The two educator awards were presented at the Monday morning meeting of the Board of Directors. Emerson Foulke was the 1993 winner of the Blind Educator of the Year Award. Stephen Benson, Chairman of the Selection Committee, described Dr. Foulke's many accomplishments, then presented him with a plaque and a check for $500. Dr. Foulke has a Ph.D. in psychology from Washington University in St. Louis. He has written literally hundreds of articles, authored and co-authored many books, and taught at the university level for thirty-three years. He has long been involved in technical research and research on human perception. Beyond that, he has done extensive work in Braille and is involved in the construction of the Braille Code.

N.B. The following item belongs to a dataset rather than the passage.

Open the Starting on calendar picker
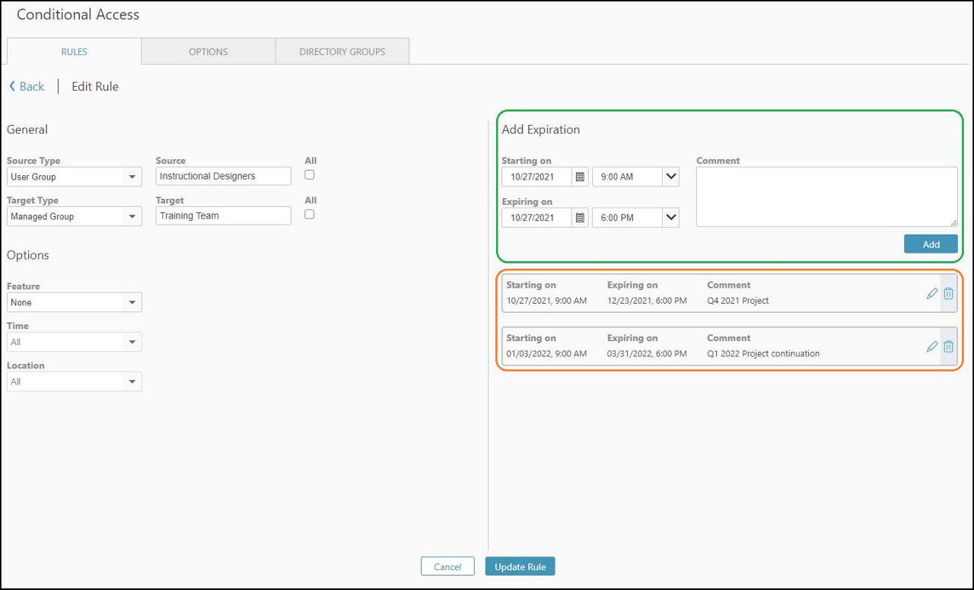Image resolution: width=974 pixels, height=590 pixels. pyautogui.click(x=580, y=177)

Sharon Maneki, Chairperson of the Distinguished Educator of Blind Children Selection Committee, presented that award. She said:
We in the National Federation of the Blind constantly challenge ourselves to find new ways to meet our goals. In 1987 we created the Distinguished Educator of Blind Children Award because we not only believed in excellence in education, but we believed that the best way to help blind people is to make it better for the next generation. The members of the Committee have a difficult task. Those members were Jacquilyn Billey, Allen Harris, Fred Schroeder, Joyce Scanlan, and I. We were able to find a candidate who reflects what we stand for. She is a candidate who has been teaching for nine years in the classroom. Some may say that's like combat duty, but she is a person who believes in students and passes on the torch, not only of knowledge, but of confidence in their abilities. This year's Distinguished Educator of Blind Children is a teacher in Zia Elementary School in the district of Albuquerque, New Mexico, Gail Katona.[applause] I'm going to present Ms. Katona with a check for $500 and also with a plaque, and I will read the plaque:
DISTINGUISHED EDUCATOR OF BLIND CHILDREN
The National Federation of the Blind honors
for your skill in teaching Braille and the use of the white cane, for generously donating extra time to meet the needs of your students and for inspiring your students to perform beyond their expectations. Our colleague, our friend, our ally on the barricades, you champion our movement, you strengthen our hopes, you share our dreams. July, 1993
[PICTURE] Gail Katona, 1993 Educator of Blind Children award winner
After Ms. Katona accepted her plaque, she said:
I'm overwhelmed. Thank you very much for this wonderful award. It is a great pleasure and honor to receive it from an organization such as yourselves. I would like to thank Mrs. Maneki and the members of the selection committee for selecting me this year. I would also like to say thank you to Mr. Fred Schroeder, who, when I was first hired into Albuquerque, was the coordinator of the program. So Fred was the one who hired me initially and gave me the opportunity to start the program in Albuquerque and to teach these wonderful blind children.
I'm a niece of Karen Mayry from South Dakota, so it's no wonder that I've been a member of the NFB since I was about sixteen or seventeen years old, and it is through this organization that I have learned my philosophy and my attitude about teaching blind children. Blind children are children first-they're kids. They're little. They need to be taught. Our blind children need to be taught the skills of blindness. I do my best to make sure that all of my students get the opportunities to learn and to grow to their full potential. I think that is done through the use of teaching Braille so that we have proficient Braille readers, and we always encourage the use of a long white cane so the students can become very independent cane travelers. Thank you again. This is a wonderful honor.